- PROBLEM STATEMENT: Pull every line with "navigation" from the entries below.

[Saved data entries]
——
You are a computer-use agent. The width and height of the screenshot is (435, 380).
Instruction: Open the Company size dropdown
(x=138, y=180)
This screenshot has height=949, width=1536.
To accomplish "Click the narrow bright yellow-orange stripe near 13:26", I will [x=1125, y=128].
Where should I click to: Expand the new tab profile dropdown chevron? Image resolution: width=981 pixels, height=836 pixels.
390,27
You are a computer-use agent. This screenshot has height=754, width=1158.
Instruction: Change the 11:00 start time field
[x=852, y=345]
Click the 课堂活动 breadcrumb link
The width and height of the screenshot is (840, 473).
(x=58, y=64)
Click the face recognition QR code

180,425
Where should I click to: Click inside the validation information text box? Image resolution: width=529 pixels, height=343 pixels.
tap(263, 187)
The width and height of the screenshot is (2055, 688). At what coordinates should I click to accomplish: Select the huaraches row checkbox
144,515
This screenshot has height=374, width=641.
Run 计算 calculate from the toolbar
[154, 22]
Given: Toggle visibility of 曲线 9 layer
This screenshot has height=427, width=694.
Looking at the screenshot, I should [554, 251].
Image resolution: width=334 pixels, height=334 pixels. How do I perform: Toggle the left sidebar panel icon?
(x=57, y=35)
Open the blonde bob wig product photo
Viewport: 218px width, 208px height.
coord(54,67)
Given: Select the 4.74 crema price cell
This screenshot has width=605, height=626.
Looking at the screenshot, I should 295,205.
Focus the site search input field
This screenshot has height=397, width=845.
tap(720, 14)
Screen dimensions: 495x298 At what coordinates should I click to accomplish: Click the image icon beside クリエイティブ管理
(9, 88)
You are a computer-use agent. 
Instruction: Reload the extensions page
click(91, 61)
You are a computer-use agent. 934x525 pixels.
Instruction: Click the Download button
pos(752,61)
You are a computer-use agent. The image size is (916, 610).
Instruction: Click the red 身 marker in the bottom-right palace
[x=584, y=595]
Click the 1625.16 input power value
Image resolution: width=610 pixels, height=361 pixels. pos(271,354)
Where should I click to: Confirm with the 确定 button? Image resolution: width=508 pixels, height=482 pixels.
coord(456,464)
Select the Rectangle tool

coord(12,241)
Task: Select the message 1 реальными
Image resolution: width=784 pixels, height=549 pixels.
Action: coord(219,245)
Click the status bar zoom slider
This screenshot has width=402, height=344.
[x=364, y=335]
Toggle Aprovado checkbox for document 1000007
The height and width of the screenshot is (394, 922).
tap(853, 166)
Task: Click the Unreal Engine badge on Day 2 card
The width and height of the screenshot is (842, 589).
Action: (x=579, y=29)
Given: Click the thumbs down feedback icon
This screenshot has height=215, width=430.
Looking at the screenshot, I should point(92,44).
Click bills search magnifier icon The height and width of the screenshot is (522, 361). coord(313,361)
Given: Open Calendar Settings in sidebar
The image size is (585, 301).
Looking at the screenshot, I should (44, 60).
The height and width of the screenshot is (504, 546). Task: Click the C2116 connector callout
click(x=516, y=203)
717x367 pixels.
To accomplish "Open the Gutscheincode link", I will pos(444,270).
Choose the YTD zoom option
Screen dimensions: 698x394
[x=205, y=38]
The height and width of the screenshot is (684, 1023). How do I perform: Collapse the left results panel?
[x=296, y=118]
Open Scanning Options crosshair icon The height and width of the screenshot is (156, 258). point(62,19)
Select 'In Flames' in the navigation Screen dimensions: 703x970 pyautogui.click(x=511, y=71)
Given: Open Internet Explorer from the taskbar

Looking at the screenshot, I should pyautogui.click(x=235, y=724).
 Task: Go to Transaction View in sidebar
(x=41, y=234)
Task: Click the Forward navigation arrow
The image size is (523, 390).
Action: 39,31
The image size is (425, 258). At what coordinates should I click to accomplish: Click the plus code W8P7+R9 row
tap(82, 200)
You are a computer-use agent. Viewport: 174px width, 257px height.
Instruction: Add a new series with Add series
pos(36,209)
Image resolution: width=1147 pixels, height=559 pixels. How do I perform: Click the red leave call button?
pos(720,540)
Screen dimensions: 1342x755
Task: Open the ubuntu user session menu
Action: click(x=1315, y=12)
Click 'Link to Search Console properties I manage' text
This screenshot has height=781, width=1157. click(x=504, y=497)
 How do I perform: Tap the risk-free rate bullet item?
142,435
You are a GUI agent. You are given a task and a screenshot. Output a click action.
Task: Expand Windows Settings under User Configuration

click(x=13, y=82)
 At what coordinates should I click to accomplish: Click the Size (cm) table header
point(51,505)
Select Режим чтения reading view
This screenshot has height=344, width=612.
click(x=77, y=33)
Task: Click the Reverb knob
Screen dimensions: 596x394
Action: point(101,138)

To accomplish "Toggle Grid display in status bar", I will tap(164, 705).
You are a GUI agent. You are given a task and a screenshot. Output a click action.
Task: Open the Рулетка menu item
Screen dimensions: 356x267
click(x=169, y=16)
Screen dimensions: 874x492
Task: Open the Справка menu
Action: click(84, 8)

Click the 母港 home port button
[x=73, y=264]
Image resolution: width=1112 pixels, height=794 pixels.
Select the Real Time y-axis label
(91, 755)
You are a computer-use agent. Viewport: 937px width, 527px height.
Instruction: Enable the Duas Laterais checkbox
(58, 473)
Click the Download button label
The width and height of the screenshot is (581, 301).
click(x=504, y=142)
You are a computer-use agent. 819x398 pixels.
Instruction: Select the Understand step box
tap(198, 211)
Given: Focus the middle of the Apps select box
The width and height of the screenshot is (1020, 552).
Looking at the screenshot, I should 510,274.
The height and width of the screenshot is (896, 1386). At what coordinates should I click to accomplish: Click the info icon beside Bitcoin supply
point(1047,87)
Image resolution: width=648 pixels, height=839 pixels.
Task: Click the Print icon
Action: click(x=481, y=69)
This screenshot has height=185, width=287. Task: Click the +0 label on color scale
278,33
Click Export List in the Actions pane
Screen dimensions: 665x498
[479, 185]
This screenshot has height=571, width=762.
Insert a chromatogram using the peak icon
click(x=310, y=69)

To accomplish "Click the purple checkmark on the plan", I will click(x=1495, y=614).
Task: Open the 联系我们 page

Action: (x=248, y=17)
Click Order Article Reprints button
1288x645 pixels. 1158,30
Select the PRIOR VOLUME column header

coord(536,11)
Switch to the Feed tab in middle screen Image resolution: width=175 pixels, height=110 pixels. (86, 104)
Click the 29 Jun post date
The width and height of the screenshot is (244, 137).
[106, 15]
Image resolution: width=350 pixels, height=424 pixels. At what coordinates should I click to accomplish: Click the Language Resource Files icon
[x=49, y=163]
——
- RESULT FOR THIS EXERCISE:
Select 'In Flames' in the navigation Screen dimensions: 703x970 pyautogui.click(x=511, y=71)
Task: Click the Forward navigation arrow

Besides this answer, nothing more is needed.